* [TASK REQUIREMENTS]:
Write out every line of the rows below word for word, leaving out the pictures.

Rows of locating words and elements

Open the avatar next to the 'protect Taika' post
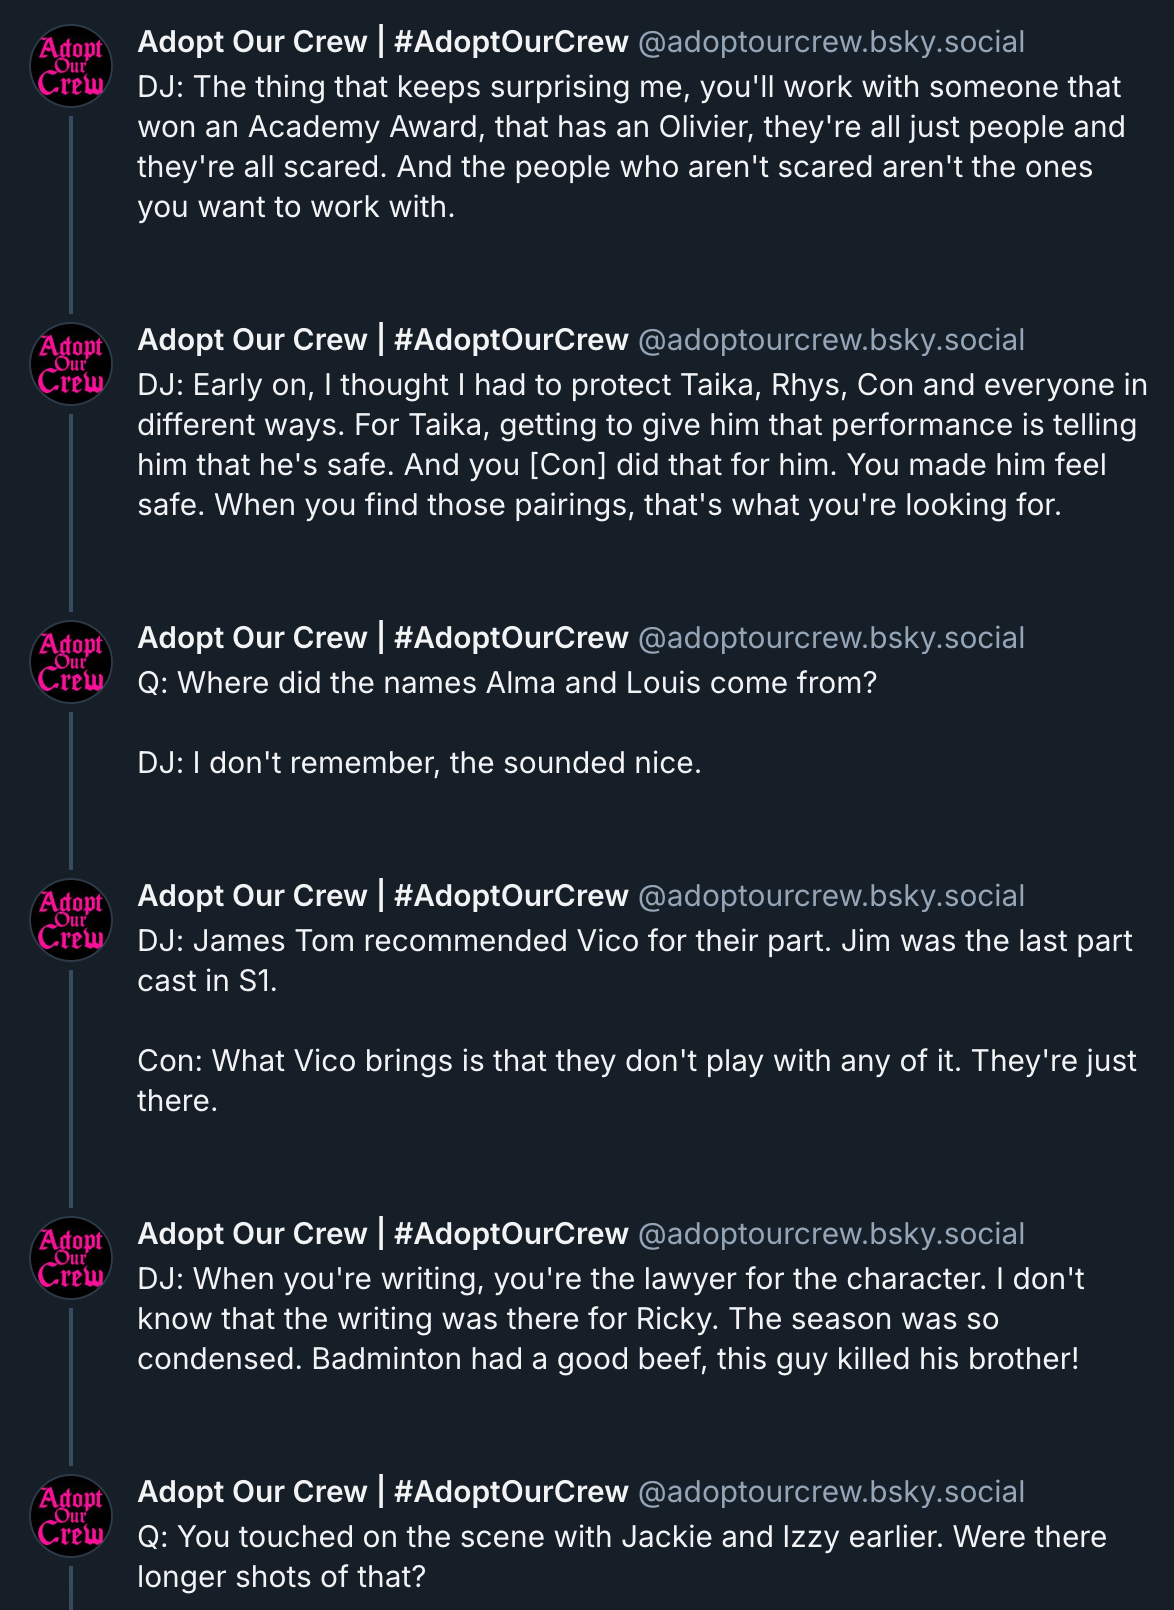The height and width of the screenshot is (1610, 1174). [x=70, y=364]
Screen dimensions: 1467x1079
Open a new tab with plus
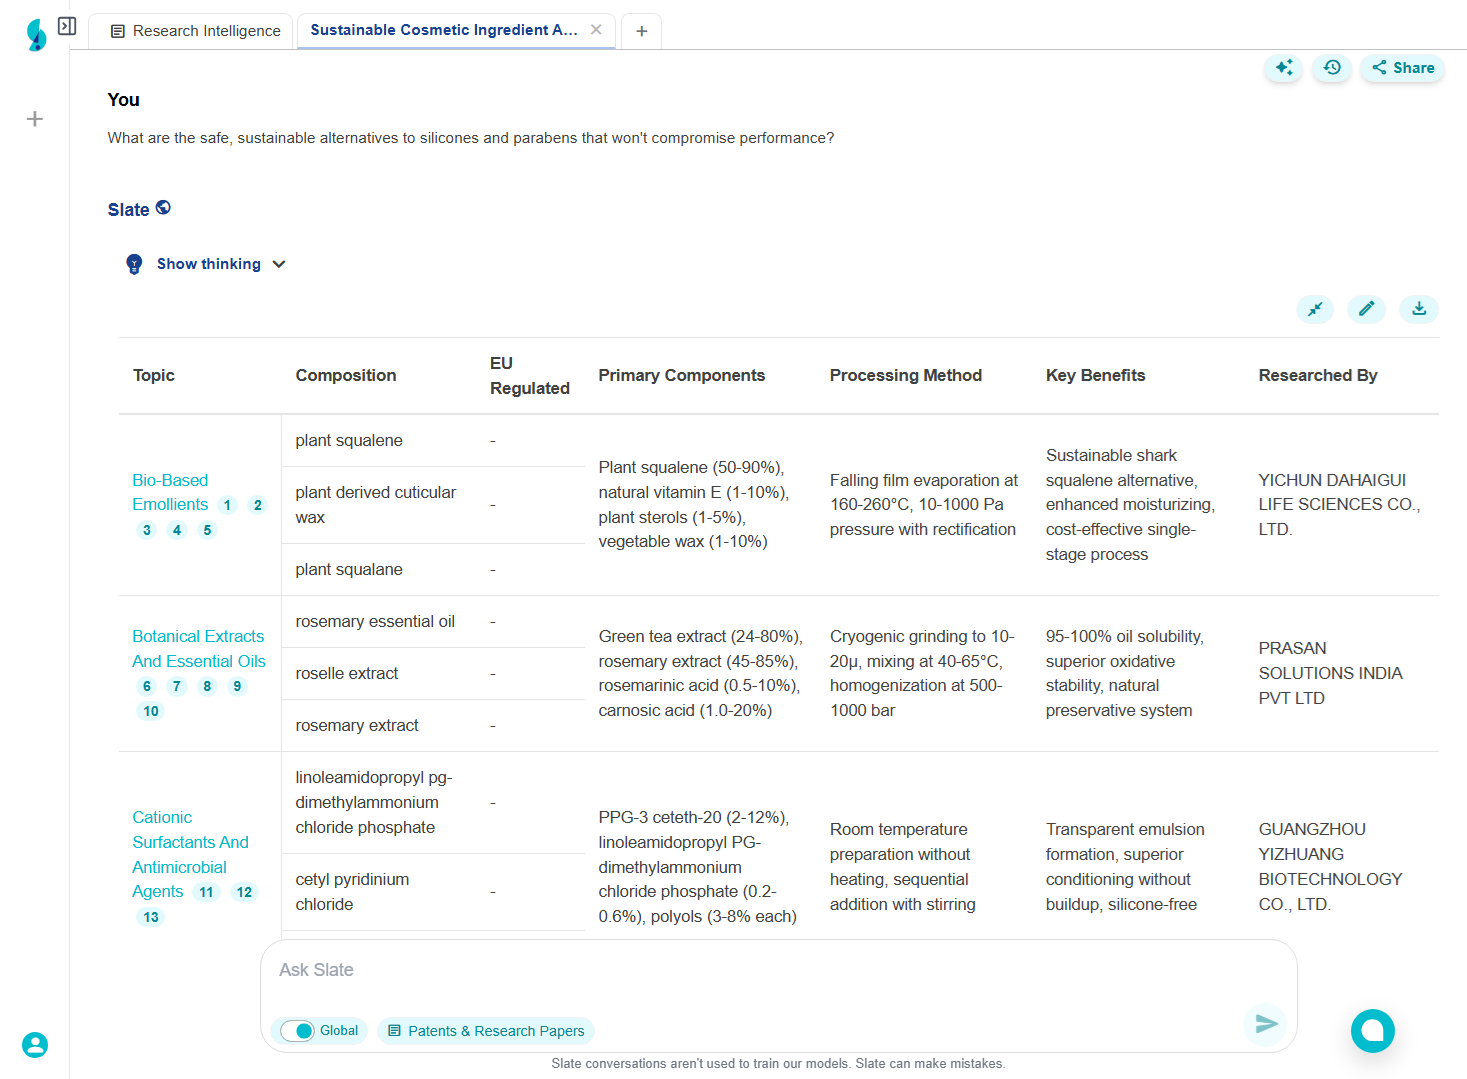coord(641,31)
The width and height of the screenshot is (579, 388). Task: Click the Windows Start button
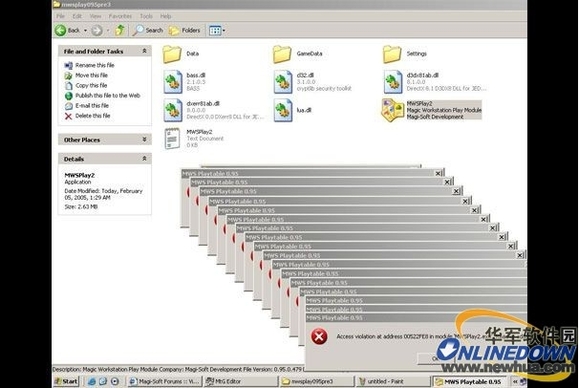coord(66,381)
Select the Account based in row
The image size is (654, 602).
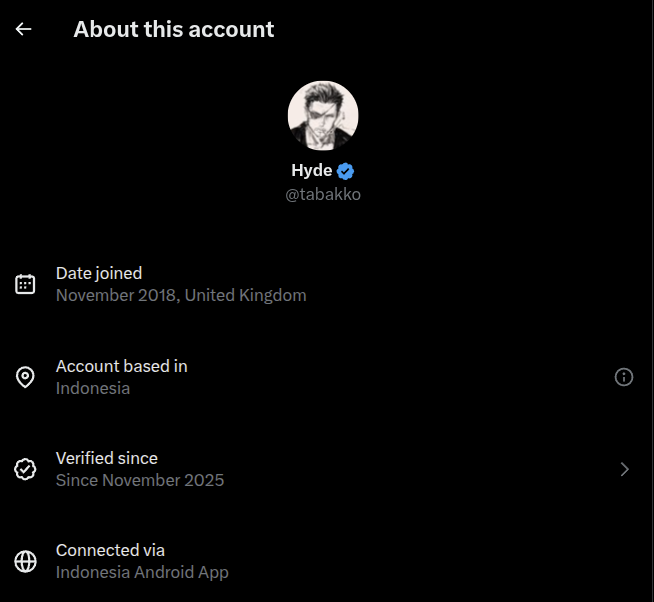tap(327, 377)
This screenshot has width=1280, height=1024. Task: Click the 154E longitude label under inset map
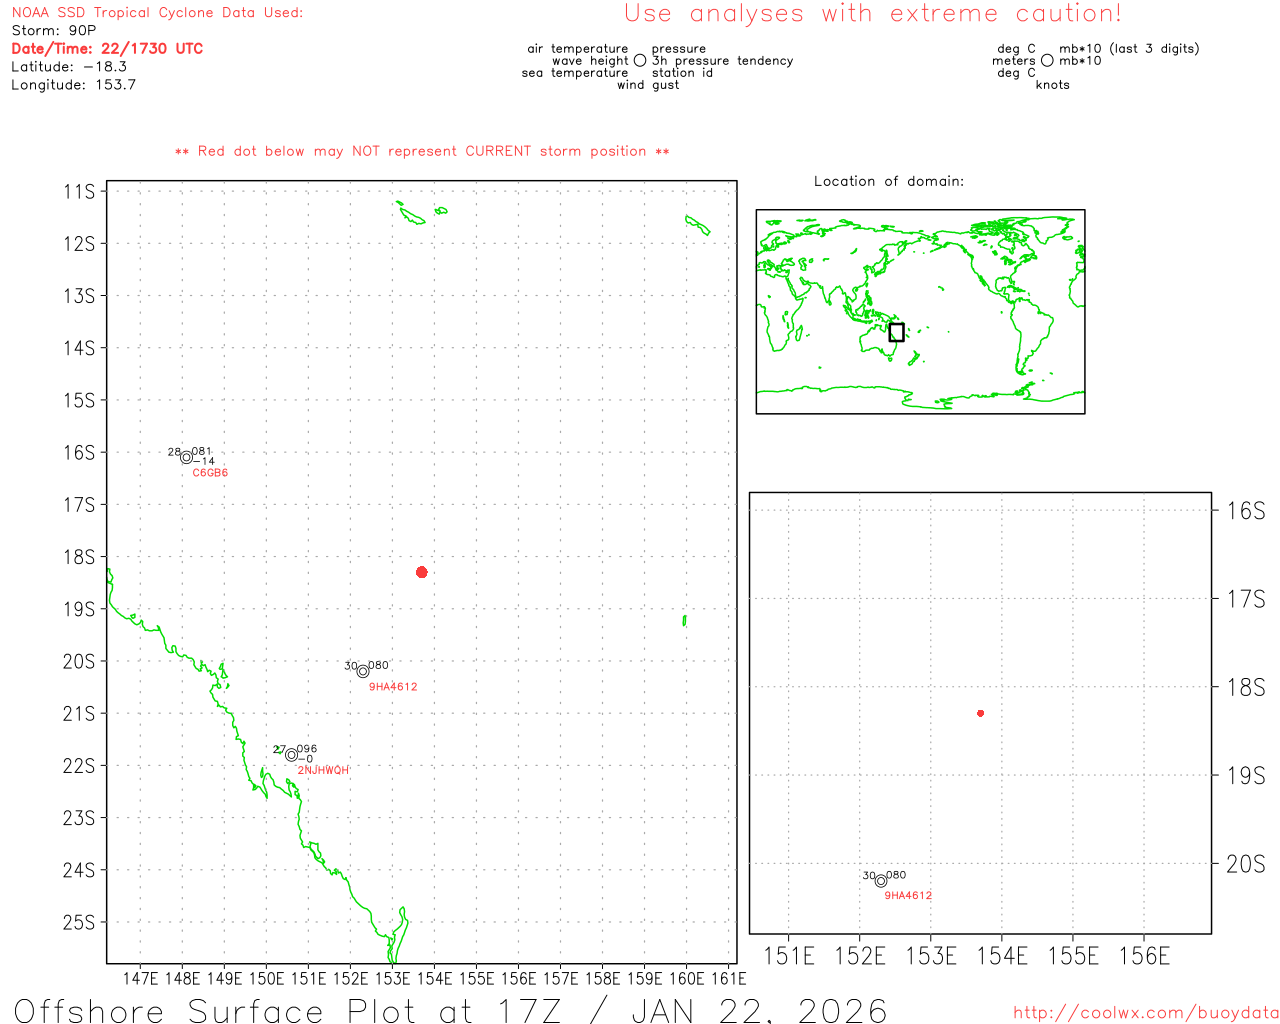coord(1002,956)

* [COMPLETED TASK]:
Open the avatar next to the 'protect Taika' post
The height and width of the screenshot is (1610, 1174). [x=70, y=364]
Screen dimensions: 1467x1079
Open a new tab with plus
coord(641,31)
The width and height of the screenshot is (579, 388). Task: Click the Windows Start button
coord(66,381)
Select the Account based in row
The image size is (654, 602).
tap(327, 377)
This screenshot has width=1280, height=1024. Task: Click the 154E longitude label under inset map
coord(1002,956)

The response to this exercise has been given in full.